→ **Records from a pointing dataset**
----------
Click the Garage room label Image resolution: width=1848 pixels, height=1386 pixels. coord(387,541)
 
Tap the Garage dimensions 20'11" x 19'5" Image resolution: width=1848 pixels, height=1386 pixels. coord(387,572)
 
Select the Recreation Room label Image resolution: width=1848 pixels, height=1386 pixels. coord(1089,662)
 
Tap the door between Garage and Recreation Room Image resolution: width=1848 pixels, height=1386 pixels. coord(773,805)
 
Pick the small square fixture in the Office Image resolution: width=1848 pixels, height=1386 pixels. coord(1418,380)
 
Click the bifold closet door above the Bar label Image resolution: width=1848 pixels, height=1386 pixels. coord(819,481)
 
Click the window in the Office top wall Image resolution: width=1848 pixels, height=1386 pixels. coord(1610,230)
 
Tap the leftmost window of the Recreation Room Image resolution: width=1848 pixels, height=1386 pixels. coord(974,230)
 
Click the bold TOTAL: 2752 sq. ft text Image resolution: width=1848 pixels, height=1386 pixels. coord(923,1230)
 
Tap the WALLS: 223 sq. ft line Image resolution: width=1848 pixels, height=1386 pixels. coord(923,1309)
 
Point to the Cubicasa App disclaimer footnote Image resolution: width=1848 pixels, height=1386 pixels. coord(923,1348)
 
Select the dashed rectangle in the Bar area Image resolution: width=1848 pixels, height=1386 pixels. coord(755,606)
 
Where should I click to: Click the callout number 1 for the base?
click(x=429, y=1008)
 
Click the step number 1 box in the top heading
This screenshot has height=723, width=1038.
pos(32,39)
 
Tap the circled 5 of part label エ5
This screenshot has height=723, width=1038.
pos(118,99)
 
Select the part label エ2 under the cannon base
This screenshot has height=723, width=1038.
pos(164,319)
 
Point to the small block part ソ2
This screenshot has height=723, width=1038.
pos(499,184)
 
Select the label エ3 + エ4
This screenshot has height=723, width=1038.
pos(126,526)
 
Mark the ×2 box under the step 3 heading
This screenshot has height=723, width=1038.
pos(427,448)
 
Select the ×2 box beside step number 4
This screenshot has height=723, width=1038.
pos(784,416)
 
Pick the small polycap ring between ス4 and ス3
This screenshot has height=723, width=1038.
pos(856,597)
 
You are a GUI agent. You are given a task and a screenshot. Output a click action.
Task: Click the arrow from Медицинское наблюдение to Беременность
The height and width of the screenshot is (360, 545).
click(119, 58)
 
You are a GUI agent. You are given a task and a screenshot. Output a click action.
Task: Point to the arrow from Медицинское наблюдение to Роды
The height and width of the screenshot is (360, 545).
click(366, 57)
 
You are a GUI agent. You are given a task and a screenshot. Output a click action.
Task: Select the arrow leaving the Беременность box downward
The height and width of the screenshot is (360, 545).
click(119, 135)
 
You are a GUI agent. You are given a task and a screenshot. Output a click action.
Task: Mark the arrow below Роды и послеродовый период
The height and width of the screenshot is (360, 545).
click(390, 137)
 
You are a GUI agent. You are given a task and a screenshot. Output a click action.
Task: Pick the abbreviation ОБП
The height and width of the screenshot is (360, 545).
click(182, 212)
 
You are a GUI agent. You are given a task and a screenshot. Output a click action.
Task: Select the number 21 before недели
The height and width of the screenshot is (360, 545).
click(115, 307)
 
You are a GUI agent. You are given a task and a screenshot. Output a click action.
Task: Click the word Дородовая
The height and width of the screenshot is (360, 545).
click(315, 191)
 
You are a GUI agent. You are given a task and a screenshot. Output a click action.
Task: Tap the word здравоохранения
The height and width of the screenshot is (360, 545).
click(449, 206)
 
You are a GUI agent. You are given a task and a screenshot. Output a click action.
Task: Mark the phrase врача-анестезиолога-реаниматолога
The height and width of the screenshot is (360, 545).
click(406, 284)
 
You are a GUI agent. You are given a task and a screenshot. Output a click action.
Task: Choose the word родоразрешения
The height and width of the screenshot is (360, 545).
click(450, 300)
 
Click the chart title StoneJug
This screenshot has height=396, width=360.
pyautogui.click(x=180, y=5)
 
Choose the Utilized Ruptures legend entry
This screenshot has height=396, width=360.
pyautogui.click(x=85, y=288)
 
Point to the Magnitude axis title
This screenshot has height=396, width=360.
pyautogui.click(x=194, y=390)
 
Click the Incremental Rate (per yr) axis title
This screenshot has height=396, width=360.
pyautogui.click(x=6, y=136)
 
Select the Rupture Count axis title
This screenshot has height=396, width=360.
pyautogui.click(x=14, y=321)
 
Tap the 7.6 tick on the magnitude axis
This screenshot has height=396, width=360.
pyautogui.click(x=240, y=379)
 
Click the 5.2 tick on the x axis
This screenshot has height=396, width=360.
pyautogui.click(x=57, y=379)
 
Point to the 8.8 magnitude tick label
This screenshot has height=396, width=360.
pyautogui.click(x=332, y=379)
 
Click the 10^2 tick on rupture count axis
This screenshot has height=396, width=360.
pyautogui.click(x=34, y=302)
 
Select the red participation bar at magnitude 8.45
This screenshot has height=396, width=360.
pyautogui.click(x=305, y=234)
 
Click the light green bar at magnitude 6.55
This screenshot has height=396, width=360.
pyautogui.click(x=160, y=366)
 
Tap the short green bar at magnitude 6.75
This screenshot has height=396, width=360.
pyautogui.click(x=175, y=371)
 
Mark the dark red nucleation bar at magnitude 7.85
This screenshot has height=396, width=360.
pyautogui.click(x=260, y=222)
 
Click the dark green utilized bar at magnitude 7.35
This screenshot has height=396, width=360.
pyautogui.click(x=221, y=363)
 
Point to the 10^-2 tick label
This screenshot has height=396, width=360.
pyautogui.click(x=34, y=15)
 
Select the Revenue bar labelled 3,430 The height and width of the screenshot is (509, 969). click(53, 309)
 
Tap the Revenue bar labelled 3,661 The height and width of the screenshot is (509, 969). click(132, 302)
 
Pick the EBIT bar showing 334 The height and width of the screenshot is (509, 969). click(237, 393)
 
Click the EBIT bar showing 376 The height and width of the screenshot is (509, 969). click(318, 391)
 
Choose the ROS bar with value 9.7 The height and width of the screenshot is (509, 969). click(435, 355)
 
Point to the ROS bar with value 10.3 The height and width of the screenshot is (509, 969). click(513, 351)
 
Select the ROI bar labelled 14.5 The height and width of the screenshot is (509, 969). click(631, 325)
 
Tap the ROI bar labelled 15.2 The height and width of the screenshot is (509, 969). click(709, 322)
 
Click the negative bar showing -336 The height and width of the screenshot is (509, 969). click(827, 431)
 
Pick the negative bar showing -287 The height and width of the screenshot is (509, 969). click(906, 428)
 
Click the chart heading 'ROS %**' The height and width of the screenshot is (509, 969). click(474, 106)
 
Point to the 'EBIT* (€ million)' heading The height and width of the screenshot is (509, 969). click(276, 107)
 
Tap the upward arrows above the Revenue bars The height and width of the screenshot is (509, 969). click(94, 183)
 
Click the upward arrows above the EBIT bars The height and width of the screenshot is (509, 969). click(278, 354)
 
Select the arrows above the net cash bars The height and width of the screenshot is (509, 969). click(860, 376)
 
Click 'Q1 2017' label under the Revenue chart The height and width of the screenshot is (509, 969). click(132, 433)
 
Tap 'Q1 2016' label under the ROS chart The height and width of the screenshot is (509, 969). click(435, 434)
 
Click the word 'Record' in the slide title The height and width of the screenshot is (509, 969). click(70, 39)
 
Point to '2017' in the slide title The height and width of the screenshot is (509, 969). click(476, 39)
----------
→ **STATED PROBLEM**
Put the lines of the material from the line with "Pick the EBIT" through the line with "Select the ROI" into a JSON list of strings, one string per line, leaving out blank lines.

→ **ANSWER TO THIS EXERCISE**
[
  "Pick the EBIT bar showing 334 The height and width of the screenshot is (509, 969). click(237, 393)",
  "Click the EBIT bar showing 376 The height and width of the screenshot is (509, 969). click(318, 391)",
  "Choose the ROS bar with value 9.7 The height and width of the screenshot is (509, 969). click(435, 355)",
  "Point to the ROS bar with value 10.3 The height and width of the screenshot is (509, 969). click(513, 351)",
  "Select the ROI bar labelled 14.5 The height and width of the screenshot is (509, 969). click(631, 325)"
]